Journal: Nature
This study examines how a specific brain network—the somato-cognitive action network (SCAN)—relates to Parkinson’s disease (PD) symptoms and treatment response.
Key points:
- Conceptual focus: The SCAN is a large-scale network thought to coordinate arousal, internal organ states, whole-body motor plans, and behavioral motivation.
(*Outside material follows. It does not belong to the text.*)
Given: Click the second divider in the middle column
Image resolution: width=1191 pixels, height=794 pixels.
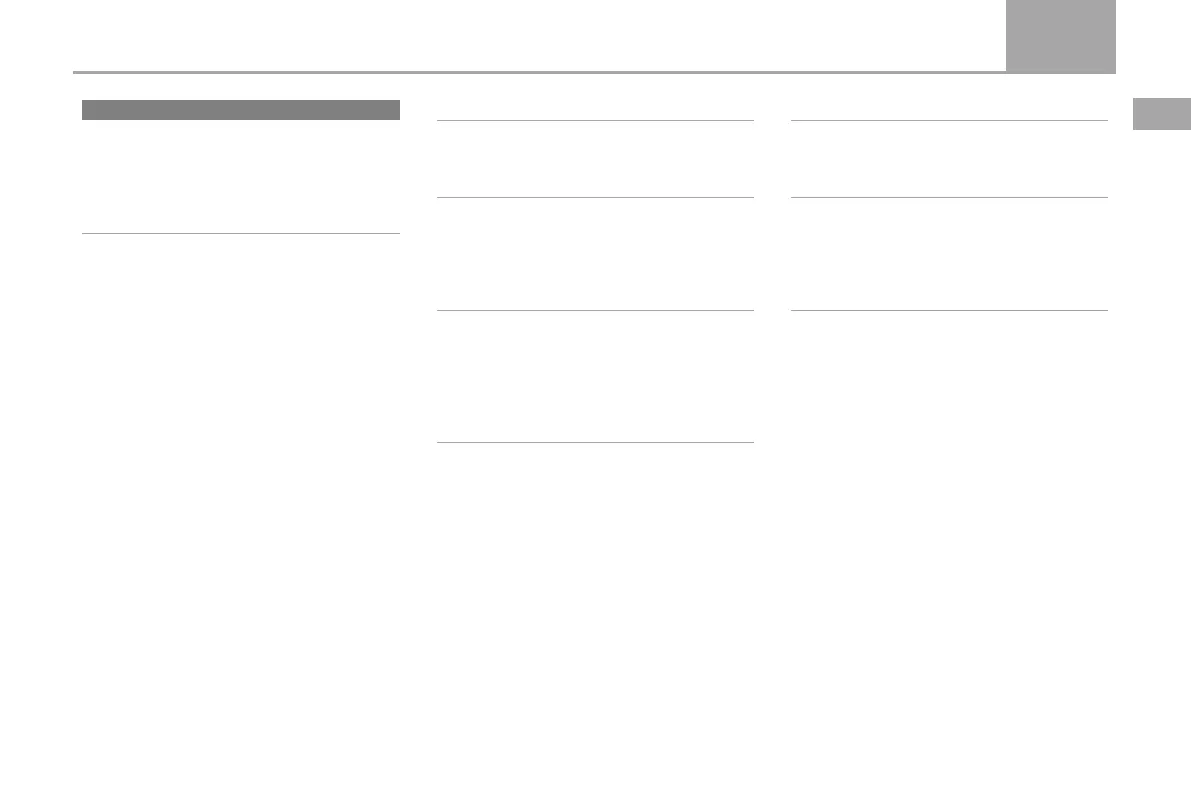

The authors hypothesize that dysfunction of this network contributes to the broad motor and non-motor manifestations of PD.
- Dataset and methods:
- Large, multimodal clinical imaging dataset (n = 863) including patients with PD undergoing various treatments.
- Resting-state functional connectivity was used to map how deep-brain targets and cortical regions connect within brain networks.
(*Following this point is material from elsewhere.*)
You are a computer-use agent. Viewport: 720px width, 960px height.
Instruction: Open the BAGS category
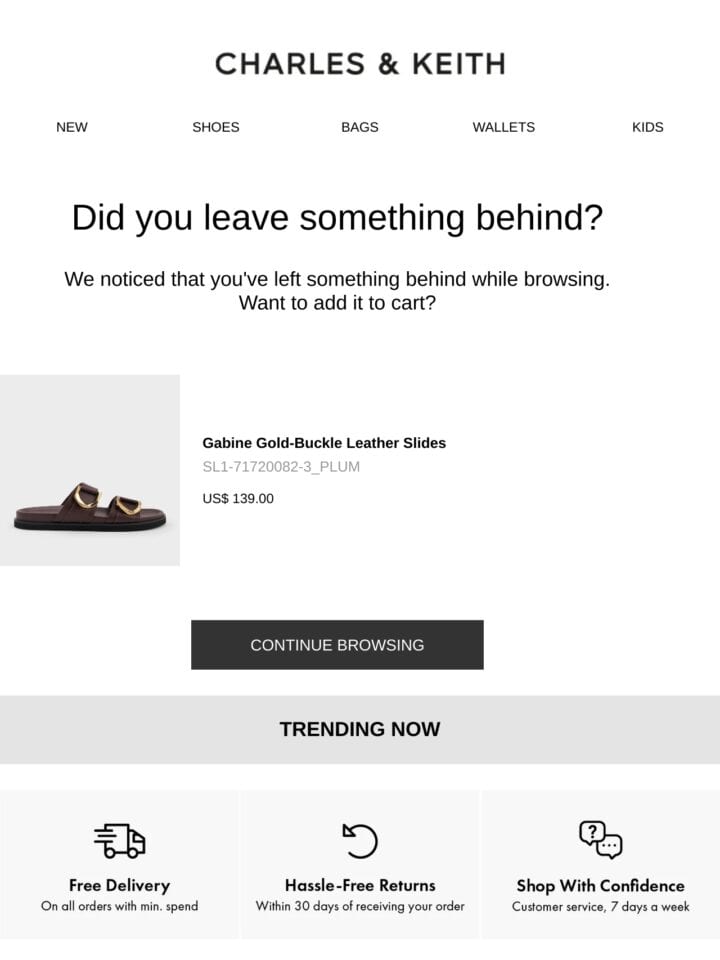tap(360, 127)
- Additional cohorts were followed longitudinally with resting-state fMRI and electrocorticography to assess treatment effects on connectivity.
- Connectivity findings:
- The substantia nigra and all established PD deep-brain stimulation (DBS) targets—subthalamic nucleus, globus pallidus, and ventral intermediate thalamus—showed preferential functional connectivity to the SCAN rather than to classical, effector-specific motor regions.
- PD was specifically associated with hyperconnectivity between the SCAN and subcortical structures, suggesting an abnormal strengthening of this circuit as a core pathophysiologic feature.
- Treatment-related changes:
- Across six independent PD cohorts receiving DBS, repetitive transcranial magnetic stimulation (TMS), MRI-guided focused ultrasound (MRgFUS), or levodopa, effective treatments consistently reduced SCAN–subcortex hyperconnectivity.
- Electrocorticography confirmed that neuromodulation altering SCAN-related activity correlated with clinical benefit.
- Targeting strategy and efficacy:
- In TMS trials, using SCAN-based cortical targets instead of traditional effector-specific motor targets approximately doubled treatment efficacy.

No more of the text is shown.